Example using Podman:
❯ podman run --rm -it --read-only --tmpfs /test:nodev,nosuid,noexec registry.fedoraproject.org/fedora-minimal
bash-5.2# mount | grep /test
tmpfs on /test type tmpfs (rw,nosuid,nodev,noexec,relatime,context="system_u:object_r:container_file_t:s0:c240,c646",uid=1000,gid=1000,inode64)
6. Resources limits
Setting resource limits for containers is required to ensure that no single container can consume excessive resources, which could impact the performance and stability of the entire system or neighbour systems.
CPU
Since there is no virtualization, the cpu is visible with all its cores and
threads inside of a container. Therefore cpu limiting is done by limiting
cpu time using scheduler. Usually the limitation unit is vCPU. In Podman
you can set the limit using --cpus
flag. For example --cpus=2
will limit
cpu time to 2/X of total cpu time current host have. In case of cpu with 16
threads this means that container can use up to 12.5% of whole cpu power. This
does not mean assigning the cpu time to specific physical threads, therefore
high load in that container will be loadbalanced on all physical threads,
without allowing to utilize too much of time.

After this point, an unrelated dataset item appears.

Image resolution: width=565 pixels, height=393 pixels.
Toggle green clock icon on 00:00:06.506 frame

In case of Kubernetes this works the same, limits are specified per container:
(....)
spec:
containers:
- name: app
resources:
limits:
cpu: "2"
(....)
RAM
Limiting RAM for container looks similar to cpu limiting. Except that when software inside of a container tries to cross the limits, it will be handled more brutally - RAM hungry process will be killed. This might be not that intuitive for application, as here again the app sees all the memory available in host system, and it does not know about the limits (unless configured).
Podman have simple flag --memory
which configures the limit. --memory=512MiB
will limit to 512MiB.
Kubernetes works similar:
(....)
spec:
containers:
- name: app
resources:
limits:
memory: "512Mi"
(....)
7. Network
For network isolation, Linux containers leverage network namespaces.
A network namespace is a feature provided by the Linux kernel that allows for the creation of isolated, independent network stacks. Each network namespace has its own separate set of network interfaces, routing tables, firewall rules, and other network-related resources. This gives complex possibilities for network configuration, but it stimulates differences between container engine implementations. Additionally rootless containers, which are considered safer, need to fallback to different network components, with reduced possibilities, as managing network is strictly root based.
Desktop tools
Container engines suitable for desktop like Podman usage usually have limited options for network configuration. They allow to isolate pods from host and each other with different network addresses pools, and even disabling the network at all, which is very safe, but very rare.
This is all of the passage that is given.